**INSTRUCTIONS FOR THE TASK**
Without a single alteration, write the listing out again.

Segment Start: RECORDS SHOWN

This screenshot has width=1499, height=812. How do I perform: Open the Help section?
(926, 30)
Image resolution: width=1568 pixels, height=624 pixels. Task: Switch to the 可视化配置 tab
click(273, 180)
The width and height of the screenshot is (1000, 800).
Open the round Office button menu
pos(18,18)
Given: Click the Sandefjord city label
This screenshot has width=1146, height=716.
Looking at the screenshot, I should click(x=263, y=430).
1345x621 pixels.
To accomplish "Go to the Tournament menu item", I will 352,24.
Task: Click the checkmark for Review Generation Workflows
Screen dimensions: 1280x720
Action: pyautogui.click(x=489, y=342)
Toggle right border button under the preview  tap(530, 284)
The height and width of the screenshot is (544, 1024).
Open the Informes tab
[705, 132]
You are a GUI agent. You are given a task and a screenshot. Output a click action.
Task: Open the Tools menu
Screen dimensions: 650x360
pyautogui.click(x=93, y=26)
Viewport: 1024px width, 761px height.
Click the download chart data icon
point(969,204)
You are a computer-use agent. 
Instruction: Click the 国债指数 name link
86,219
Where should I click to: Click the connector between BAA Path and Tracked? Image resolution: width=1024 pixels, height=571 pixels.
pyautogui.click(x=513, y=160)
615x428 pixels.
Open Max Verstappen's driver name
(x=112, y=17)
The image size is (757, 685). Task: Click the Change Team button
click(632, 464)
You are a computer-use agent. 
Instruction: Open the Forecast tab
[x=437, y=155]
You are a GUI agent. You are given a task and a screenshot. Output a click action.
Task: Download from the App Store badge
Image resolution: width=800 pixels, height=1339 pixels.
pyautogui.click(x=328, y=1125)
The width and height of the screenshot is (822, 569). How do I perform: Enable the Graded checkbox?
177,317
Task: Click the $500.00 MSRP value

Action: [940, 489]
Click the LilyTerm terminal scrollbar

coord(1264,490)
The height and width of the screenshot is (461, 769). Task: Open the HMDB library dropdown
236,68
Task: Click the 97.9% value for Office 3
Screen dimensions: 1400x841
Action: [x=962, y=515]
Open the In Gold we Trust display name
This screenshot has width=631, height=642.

Segment End: RECORDS SHOWN

**REPLY TO THE TASK**
This screenshot has width=1499, height=812. How do I perform: Open the Help section?
(926, 30)
Image resolution: width=1568 pixels, height=624 pixels. Task: Switch to the 可视化配置 tab
click(273, 180)
The width and height of the screenshot is (1000, 800).
Open the round Office button menu
pos(18,18)
Given: Click the Sandefjord city label
This screenshot has width=1146, height=716.
Looking at the screenshot, I should click(x=263, y=430).
1345x621 pixels.
To accomplish "Go to the Tournament menu item", I will 352,24.
Task: Click the checkmark for Review Generation Workflows
Screen dimensions: 1280x720
Action: pyautogui.click(x=489, y=342)
Toggle right border button under the preview  tap(530, 284)
The height and width of the screenshot is (544, 1024).
Open the Informes tab
[705, 132]
You are a GUI agent. You are given a task and a screenshot. Output a click action.
Task: Open the Tools menu
Screen dimensions: 650x360
pyautogui.click(x=93, y=26)
Viewport: 1024px width, 761px height.
Click the download chart data icon
point(969,204)
You are a computer-use agent. 
Instruction: Click the 国债指数 name link
86,219
Where should I click to: Click the connector between BAA Path and Tracked? Image resolution: width=1024 pixels, height=571 pixels.
pyautogui.click(x=513, y=160)
615x428 pixels.
Open Max Verstappen's driver name
(x=112, y=17)
The image size is (757, 685). Task: Click the Change Team button
click(632, 464)
You are a computer-use agent. 
Instruction: Open the Forecast tab
[x=437, y=155]
You are a GUI agent. You are given a task and a screenshot. Output a click action.
Task: Download from the App Store badge
Image resolution: width=800 pixels, height=1339 pixels.
pyautogui.click(x=328, y=1125)
The width and height of the screenshot is (822, 569). How do I perform: Enable the Graded checkbox?
177,317
Task: Click the $500.00 MSRP value

Action: [940, 489]
Click the LilyTerm terminal scrollbar

coord(1264,490)
The height and width of the screenshot is (461, 769). Task: Open the HMDB library dropdown
236,68
Task: Click the 97.9% value for Office 3
Screen dimensions: 1400x841
Action: [x=962, y=515]
Open the In Gold we Trust display name
This screenshot has width=631, height=642.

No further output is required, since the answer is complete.